Well holiday is now over (hence the lack of blog posts for a while) and it's back to the normal day to day work.
An interesting post though to shake off the post holiday blues (inspired by an oracle forums question).
The basic problem was that they wanted to take a full schema export but the dictionary table containing the sequences (SEQ$) has a block corruption and the job keeps failing.
How do i therefore extract the schema and bypass the sequence issue?
Easy enough you think just use exclude=sequence and its job done.
However this is oracle 8 (yes people still use these versions....) and you only have exp which cannot get clever about how you filter what is extracted..... or can it?
I'm doing my demo here on 11.2 as i personally don't have v8 any more but the principle is exactly the same in v8.

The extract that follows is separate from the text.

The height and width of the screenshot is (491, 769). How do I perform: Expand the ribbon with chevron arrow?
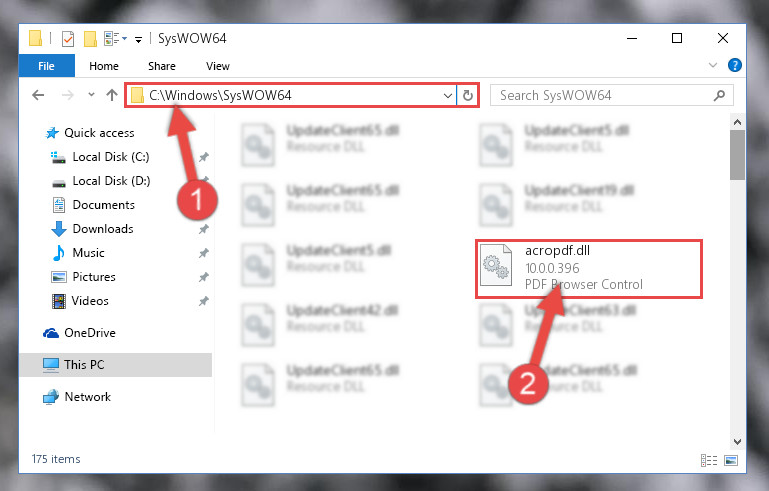(x=713, y=65)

First up lets create a demo schema with a sequence to use for testing
SYS@DEMODB>create user demo identified by demo;
User created.
SYS@DEMODB>grant connect,resource,create sequence to demo;
Grant succeeded.
SYS@DEMODB>conn demo/demo
Connected.
DEMO@DEMODB>create sequence demoseq;
Sequence created.
DEMO@DEMODB>
So thats now ready to go - if i extract a schema level export now it happily extracts the seqence
exp demo/demo
Export: Release 11.2.0.3.0 - Production on Thu Sep 3 08:08:06 2015
Copyright (c) 1982, 2011, Oracle and/or its affiliates. All rights reserved.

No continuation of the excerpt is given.